Collected data entries:
------------

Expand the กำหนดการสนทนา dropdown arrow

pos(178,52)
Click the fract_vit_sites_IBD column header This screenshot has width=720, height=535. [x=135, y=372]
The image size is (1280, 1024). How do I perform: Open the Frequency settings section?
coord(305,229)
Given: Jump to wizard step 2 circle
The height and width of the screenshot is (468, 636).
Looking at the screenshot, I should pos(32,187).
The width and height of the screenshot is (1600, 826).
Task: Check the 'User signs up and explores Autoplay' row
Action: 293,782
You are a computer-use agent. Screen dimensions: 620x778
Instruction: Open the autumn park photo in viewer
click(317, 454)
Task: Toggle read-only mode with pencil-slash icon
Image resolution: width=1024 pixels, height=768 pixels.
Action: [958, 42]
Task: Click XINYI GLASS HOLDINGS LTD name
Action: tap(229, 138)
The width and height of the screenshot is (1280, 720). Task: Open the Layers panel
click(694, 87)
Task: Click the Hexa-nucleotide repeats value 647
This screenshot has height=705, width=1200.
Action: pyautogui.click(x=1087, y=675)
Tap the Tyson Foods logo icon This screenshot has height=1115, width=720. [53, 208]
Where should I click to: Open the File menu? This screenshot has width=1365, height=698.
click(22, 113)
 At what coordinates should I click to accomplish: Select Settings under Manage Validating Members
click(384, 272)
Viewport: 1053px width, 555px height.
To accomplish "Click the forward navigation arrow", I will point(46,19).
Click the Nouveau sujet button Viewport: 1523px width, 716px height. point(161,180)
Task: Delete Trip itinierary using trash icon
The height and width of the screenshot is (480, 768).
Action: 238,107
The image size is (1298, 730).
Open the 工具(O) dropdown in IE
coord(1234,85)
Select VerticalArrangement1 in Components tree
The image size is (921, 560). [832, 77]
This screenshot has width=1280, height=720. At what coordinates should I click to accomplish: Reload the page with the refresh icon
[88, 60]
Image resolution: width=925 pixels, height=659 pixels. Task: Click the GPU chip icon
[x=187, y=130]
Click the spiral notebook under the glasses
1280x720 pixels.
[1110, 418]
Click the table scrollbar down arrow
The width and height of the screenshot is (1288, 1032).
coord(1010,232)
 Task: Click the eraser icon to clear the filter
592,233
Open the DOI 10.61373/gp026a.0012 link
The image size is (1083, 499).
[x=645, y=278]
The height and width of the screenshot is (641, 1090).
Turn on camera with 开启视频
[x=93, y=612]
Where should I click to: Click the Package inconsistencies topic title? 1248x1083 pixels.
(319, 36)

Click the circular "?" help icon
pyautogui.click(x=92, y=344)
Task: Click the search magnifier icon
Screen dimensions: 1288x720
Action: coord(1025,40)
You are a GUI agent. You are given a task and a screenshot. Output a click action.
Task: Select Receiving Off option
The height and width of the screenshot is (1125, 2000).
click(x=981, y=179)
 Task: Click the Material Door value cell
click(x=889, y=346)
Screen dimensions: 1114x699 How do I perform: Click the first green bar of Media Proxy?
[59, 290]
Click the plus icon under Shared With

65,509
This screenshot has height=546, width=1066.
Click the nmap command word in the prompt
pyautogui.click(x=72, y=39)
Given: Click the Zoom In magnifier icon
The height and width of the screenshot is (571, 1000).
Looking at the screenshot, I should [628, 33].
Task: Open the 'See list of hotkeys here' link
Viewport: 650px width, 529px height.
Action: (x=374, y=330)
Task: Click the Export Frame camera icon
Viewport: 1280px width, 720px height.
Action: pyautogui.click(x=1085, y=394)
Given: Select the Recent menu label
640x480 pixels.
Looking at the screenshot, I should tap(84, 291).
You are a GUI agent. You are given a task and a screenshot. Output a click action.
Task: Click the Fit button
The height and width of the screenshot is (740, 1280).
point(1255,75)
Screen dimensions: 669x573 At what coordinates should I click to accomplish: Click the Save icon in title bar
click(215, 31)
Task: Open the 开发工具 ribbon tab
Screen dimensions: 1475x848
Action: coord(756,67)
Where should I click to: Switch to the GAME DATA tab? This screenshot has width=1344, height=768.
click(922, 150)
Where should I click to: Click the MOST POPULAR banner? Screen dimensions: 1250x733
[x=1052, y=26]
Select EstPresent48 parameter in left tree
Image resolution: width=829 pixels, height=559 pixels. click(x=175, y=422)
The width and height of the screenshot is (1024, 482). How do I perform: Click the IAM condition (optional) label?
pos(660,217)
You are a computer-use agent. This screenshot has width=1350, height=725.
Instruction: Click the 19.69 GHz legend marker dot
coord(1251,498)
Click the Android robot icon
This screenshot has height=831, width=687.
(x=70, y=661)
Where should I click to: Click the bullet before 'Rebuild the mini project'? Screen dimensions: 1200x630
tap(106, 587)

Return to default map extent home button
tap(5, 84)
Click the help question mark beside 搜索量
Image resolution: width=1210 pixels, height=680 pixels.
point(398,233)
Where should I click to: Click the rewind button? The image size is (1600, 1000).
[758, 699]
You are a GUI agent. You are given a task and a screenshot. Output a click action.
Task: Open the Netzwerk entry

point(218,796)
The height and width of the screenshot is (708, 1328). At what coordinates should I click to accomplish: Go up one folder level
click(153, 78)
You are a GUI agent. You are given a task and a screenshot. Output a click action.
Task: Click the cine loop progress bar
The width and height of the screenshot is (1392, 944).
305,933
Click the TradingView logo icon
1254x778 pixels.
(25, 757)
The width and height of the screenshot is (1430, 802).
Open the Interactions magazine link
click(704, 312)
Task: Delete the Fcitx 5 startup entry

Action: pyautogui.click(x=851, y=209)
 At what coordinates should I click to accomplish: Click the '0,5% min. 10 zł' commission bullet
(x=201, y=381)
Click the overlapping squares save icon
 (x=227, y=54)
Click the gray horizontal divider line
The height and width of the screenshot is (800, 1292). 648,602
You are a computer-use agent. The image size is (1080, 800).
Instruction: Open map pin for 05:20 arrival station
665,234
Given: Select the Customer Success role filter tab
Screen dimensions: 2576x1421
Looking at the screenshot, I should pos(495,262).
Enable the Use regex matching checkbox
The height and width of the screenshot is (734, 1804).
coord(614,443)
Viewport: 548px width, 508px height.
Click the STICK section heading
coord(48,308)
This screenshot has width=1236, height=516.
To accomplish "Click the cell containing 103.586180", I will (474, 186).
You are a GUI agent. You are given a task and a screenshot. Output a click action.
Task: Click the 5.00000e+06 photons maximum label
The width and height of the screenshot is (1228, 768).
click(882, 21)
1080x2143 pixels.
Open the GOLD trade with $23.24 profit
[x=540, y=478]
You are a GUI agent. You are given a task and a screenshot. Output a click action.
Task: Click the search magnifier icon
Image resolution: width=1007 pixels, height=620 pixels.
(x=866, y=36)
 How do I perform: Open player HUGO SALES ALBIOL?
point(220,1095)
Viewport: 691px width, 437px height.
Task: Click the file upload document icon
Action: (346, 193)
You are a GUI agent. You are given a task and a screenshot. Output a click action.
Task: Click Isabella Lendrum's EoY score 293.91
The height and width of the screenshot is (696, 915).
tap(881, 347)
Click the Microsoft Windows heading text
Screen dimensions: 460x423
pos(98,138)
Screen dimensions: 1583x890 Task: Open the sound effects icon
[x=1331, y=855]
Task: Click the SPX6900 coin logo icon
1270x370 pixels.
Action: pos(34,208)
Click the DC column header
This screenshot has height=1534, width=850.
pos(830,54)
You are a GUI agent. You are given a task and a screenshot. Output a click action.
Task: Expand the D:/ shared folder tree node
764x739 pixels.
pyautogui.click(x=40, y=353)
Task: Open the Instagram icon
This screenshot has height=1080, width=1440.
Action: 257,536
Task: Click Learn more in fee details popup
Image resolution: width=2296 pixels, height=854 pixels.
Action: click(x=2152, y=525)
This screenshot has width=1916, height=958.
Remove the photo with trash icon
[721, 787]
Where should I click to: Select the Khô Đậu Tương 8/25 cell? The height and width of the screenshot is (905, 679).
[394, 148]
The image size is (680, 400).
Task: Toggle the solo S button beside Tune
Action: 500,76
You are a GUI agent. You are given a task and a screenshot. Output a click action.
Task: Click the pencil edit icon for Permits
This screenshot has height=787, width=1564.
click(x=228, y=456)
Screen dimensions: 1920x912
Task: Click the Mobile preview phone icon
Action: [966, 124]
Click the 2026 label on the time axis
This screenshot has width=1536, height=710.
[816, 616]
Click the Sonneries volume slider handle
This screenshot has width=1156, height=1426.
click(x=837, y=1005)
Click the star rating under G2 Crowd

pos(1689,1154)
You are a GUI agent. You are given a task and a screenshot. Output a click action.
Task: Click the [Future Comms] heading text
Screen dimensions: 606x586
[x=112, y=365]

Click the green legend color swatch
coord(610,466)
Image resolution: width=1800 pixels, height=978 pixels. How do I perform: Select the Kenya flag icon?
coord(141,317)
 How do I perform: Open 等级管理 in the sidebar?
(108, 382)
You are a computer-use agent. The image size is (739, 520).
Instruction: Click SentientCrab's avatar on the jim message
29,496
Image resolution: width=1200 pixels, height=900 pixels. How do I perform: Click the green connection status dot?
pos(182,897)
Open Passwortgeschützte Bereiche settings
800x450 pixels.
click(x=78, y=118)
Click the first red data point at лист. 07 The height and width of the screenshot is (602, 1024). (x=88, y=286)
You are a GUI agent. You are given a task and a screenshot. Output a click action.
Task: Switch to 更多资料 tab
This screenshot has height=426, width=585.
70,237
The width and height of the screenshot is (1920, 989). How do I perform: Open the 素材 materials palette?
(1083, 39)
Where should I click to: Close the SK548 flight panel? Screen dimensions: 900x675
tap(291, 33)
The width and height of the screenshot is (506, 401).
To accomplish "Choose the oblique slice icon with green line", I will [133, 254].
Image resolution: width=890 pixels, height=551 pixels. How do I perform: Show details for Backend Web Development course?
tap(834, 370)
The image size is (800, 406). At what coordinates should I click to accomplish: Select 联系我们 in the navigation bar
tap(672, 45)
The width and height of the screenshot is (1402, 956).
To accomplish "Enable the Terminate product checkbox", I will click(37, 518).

------------

Report each line of the entries where the word "pencil" occurs.

Task: Toggle read-only mode with pencil-slash icon
Task: Click the pencil edit icon for Permits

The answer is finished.